• GIVEN DATA:
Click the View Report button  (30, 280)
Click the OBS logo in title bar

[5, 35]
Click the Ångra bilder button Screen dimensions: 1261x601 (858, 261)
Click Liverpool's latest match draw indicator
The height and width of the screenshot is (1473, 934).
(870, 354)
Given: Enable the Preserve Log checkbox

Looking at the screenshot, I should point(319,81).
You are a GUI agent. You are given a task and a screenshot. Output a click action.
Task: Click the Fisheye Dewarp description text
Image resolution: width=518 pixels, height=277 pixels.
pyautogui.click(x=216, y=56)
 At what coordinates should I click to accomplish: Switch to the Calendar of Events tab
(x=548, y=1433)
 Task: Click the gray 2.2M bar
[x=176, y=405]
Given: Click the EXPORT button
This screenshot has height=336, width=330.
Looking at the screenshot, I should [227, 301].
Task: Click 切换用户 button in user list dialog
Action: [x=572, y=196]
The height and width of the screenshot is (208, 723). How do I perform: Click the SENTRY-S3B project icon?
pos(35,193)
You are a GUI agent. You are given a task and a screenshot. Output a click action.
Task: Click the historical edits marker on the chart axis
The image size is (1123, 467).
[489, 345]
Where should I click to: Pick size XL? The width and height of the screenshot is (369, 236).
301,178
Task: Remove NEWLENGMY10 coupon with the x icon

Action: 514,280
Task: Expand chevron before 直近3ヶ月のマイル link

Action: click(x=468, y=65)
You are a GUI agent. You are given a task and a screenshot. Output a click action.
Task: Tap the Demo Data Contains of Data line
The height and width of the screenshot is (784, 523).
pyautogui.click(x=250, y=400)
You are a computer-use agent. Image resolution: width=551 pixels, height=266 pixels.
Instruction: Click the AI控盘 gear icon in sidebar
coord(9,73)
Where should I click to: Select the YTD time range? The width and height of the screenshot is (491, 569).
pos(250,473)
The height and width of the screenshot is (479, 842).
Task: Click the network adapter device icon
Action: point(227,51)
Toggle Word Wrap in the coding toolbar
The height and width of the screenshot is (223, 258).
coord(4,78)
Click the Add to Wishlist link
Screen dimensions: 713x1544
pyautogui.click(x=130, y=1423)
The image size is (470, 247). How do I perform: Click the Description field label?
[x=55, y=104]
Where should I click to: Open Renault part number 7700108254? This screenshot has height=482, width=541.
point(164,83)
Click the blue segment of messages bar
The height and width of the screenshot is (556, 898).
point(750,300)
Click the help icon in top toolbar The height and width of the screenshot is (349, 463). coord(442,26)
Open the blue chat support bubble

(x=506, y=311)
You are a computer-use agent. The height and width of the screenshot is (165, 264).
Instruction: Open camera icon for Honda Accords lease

• TASK OBJECTIVE: Using the listing above, write every line out again exactly.

• WRITTEN ANSWER:
Click the View Report button  (30, 280)
Click the OBS logo in title bar

[5, 35]
Click the Ångra bilder button Screen dimensions: 1261x601 (858, 261)
Click Liverpool's latest match draw indicator
The height and width of the screenshot is (1473, 934).
(870, 354)
Given: Enable the Preserve Log checkbox

Looking at the screenshot, I should point(319,81).
You are a GUI agent. You are given a task and a screenshot. Output a click action.
Task: Click the Fisheye Dewarp description text
Image resolution: width=518 pixels, height=277 pixels.
pyautogui.click(x=216, y=56)
 At what coordinates should I click to accomplish: Switch to the Calendar of Events tab
(x=548, y=1433)
 Task: Click the gray 2.2M bar
[x=176, y=405]
Given: Click the EXPORT button
This screenshot has height=336, width=330.
Looking at the screenshot, I should [227, 301].
Task: Click 切换用户 button in user list dialog
Action: [x=572, y=196]
The height and width of the screenshot is (208, 723). How do I perform: Click the SENTRY-S3B project icon?
pos(35,193)
You are a GUI agent. You are given a task and a screenshot. Output a click action.
Task: Click the historical edits marker on the chart axis
The image size is (1123, 467).
[489, 345]
Where should I click to: Pick size XL? The width and height of the screenshot is (369, 236).
301,178
Task: Remove NEWLENGMY10 coupon with the x icon

Action: 514,280
Task: Expand chevron before 直近3ヶ月のマイル link

Action: click(x=468, y=65)
You are a GUI agent. You are given a task and a screenshot. Output a click action.
Task: Tap the Demo Data Contains of Data line
The height and width of the screenshot is (784, 523).
pyautogui.click(x=250, y=400)
You are a computer-use agent. Image resolution: width=551 pixels, height=266 pixels.
Instruction: Click the AI控盘 gear icon in sidebar
coord(9,73)
Where should I click to: Select the YTD time range? The width and height of the screenshot is (491, 569).
pos(250,473)
The height and width of the screenshot is (479, 842).
Task: Click the network adapter device icon
Action: point(227,51)
Toggle Word Wrap in the coding toolbar
The height and width of the screenshot is (223, 258).
coord(4,78)
Click the Add to Wishlist link
Screen dimensions: 713x1544
pyautogui.click(x=130, y=1423)
The image size is (470, 247). How do I perform: Click the Description field label?
[x=55, y=104]
Where should I click to: Open Renault part number 7700108254? This screenshot has height=482, width=541.
point(164,83)
Click the blue segment of messages bar
The height and width of the screenshot is (556, 898).
point(750,300)
Click the help icon in top toolbar The height and width of the screenshot is (349, 463). coord(442,26)
Open the blue chat support bubble

(x=506, y=311)
You are a computer-use agent. The height and width of the screenshot is (165, 264).
Instruction: Open camera icon for Honda Accords lease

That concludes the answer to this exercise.